Republican presidential hopeful to speak on campus

A Republican on the TCU campus might not usually turn heads, but tomorrow could be an exception as presidential candidate Duncan Hunter will be speaking to the TCU community for this semester’s “Rights, Responsibilities and Respect” theme.Hunter is a Republican candidate for the presidency in 2008 and a congressman representing the 52nd District of California, a position he has held since 1980.

The event was organized by the TCU Center for Civic Literacy.

The center’s director, Donald Jackson, a political science professor, said a general request was put out to the Tarrant County Democratic and Republican parties for a presidential candidate looking for a public appearance opportunity. Hunter at this point is the only candidate to respond.

Associate director for education and professor of political science Eric Cox said, “We are making it possible for presidential candidates to speak here, but we are not endorsing any candidates.”

One stipulation for candidates wanting to speak at the university was their time could not be used to raise funds.

“Any candidate is welcome to come address TCU as long as the event is not a fundraising event,” Cox said.

Jackson said presidential candidates were invited to speak because it is important for students to be exposed to as many different candidates as possible.

“I think presidential candidates from both parties are important people,” Jackson said.

Hunter will be speaking about the semester’s theme and issues facing America.

Cox said students need to make an informed choice with the presidency and seeing a candidate speak is an avenue toward this decision.

“One of the best ways to begin to inform yourself is to hear the words of the candidates rather than listening to what people say about the candidates,” Cox said.

Hunter, throughout his political career, has made securing the U.S. and Mexico border a main concern. Following the terrorist attacks of 9/11, Hunter led efforts to patch holes in the border fence. These efforts resulted in the construction of 59 miles of fencing across California, Arizona, New Mexico and Texas, according to his Web site.

Hunter introduced the Right to Life Act, which, according to his Web site, would legally define “personhood” as the moment of conception, guaranteeing all constitutional rights to the unborn.

Another issue stressed by Hunter is military strength. Hunter has been a member of the House Armed Services Committee throughout his congressional career.

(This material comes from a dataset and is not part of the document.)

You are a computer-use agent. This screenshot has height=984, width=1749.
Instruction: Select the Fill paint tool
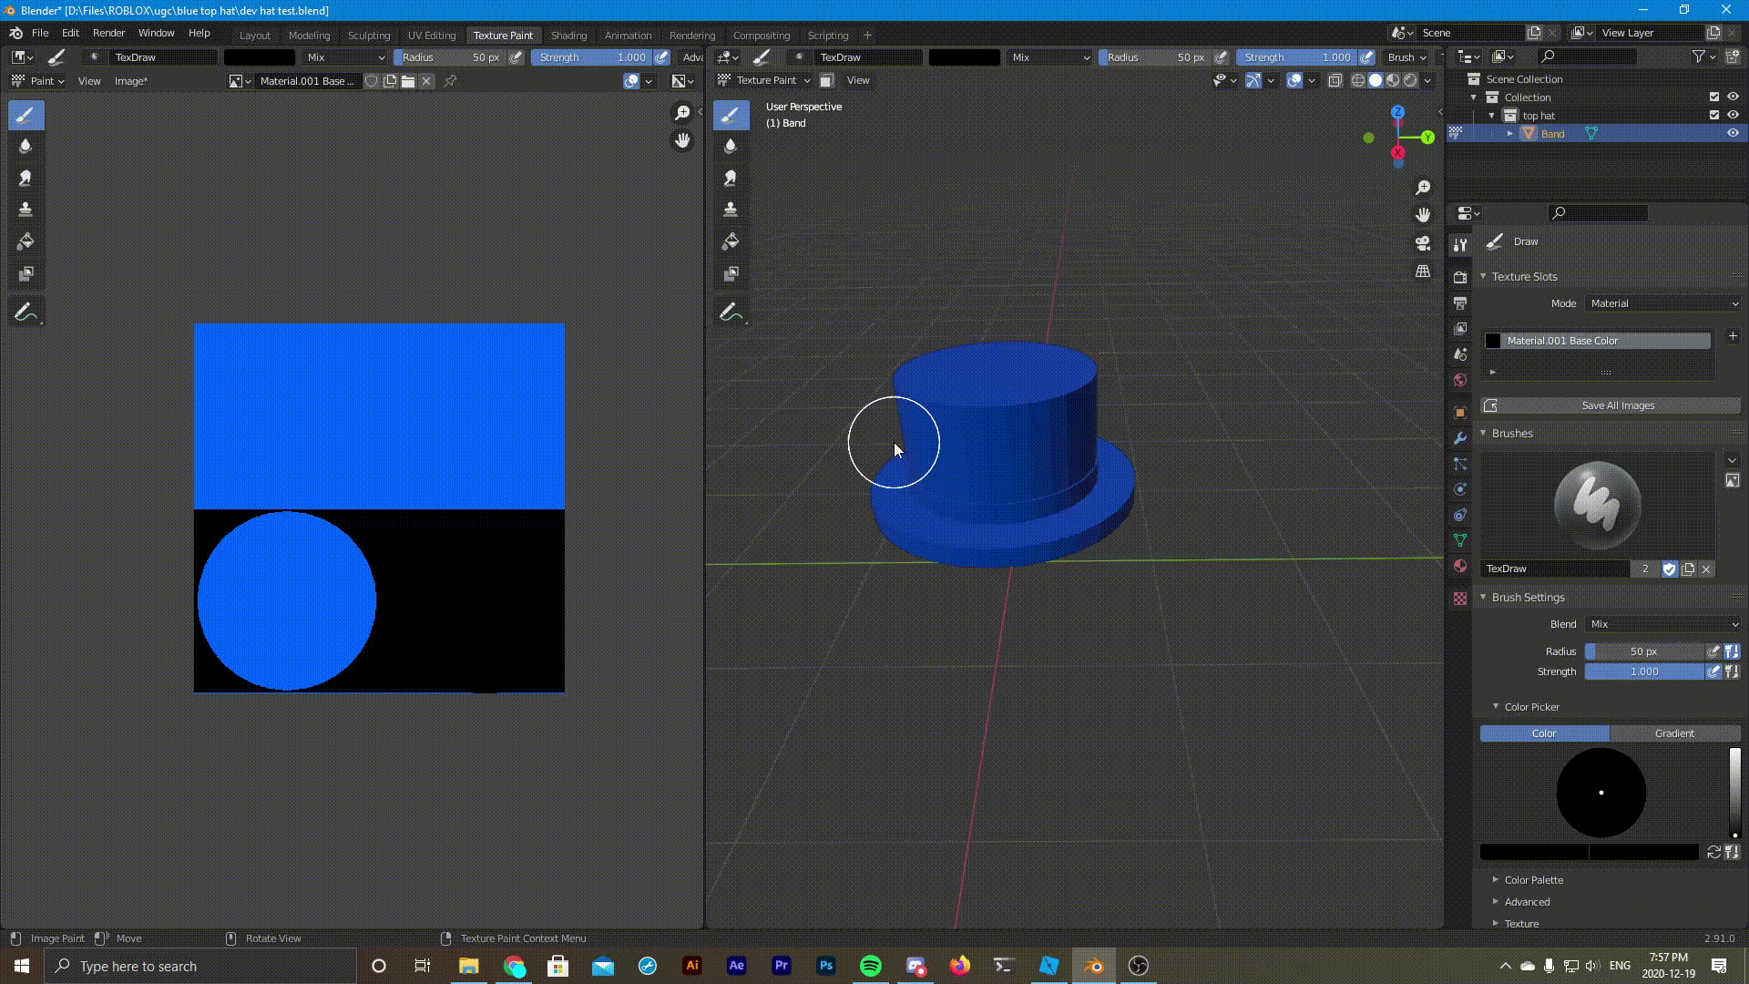tap(26, 241)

In 2003, Hunter became chairman of the full committee, overseeing an $500 billion defense budget, according to the House of Representatives’ Web site.

“I believe in peace through strength,” Hunter said on his Web site. “I believe in a policy that supports U.S. interests by spreading freedom within the limits of U.S. capability.”

Hunter also said America’s success depends upon the nation’s ability to obtain and use reliable data. He holds the fact that America has not been attacked since 9/11 as evidence that the nation is on the right course, according to his campaign site.